■ **How to complete this task**
Report, as a single figure, how many lines in the records below include "chevron".
Information supplied below:
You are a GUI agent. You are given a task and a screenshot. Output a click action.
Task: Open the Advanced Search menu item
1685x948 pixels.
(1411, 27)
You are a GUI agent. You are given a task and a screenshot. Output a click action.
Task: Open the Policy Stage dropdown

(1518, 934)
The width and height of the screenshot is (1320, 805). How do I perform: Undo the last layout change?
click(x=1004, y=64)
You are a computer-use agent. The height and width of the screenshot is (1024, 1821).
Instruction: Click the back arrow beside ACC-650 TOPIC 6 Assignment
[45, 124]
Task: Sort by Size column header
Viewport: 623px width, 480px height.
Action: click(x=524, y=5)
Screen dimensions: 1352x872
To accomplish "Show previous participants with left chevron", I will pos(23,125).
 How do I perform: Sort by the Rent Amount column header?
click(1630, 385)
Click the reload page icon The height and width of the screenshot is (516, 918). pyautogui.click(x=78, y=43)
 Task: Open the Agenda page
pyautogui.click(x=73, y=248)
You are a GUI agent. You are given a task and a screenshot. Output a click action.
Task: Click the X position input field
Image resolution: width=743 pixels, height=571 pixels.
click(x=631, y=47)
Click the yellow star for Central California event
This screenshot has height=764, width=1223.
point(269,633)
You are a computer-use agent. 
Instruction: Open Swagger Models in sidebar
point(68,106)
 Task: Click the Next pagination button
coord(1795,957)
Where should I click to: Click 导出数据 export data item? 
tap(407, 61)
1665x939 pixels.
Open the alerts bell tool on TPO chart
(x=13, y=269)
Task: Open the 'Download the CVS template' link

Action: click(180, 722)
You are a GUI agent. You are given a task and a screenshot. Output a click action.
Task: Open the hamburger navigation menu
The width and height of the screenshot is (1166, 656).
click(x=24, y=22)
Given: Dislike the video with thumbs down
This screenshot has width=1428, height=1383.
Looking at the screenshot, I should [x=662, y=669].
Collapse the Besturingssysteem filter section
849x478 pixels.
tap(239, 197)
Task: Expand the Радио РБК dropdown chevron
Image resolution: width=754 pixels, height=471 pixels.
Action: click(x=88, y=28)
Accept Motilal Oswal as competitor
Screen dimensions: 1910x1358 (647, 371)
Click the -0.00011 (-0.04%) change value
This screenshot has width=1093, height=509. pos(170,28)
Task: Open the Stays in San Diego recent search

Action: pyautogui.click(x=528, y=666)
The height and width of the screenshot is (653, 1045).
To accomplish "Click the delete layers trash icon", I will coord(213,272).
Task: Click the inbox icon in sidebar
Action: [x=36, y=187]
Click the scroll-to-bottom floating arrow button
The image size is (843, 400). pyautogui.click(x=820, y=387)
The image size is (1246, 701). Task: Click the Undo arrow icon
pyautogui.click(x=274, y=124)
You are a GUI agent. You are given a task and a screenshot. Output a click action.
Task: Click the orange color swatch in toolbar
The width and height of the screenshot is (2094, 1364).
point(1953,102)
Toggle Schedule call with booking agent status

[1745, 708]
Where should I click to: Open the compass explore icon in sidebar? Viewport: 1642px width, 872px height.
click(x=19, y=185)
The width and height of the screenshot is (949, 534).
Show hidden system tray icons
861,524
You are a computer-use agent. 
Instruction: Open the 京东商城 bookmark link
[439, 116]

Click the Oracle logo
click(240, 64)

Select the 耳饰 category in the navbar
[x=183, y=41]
End of Information supplied.
■ **Result of this task**
2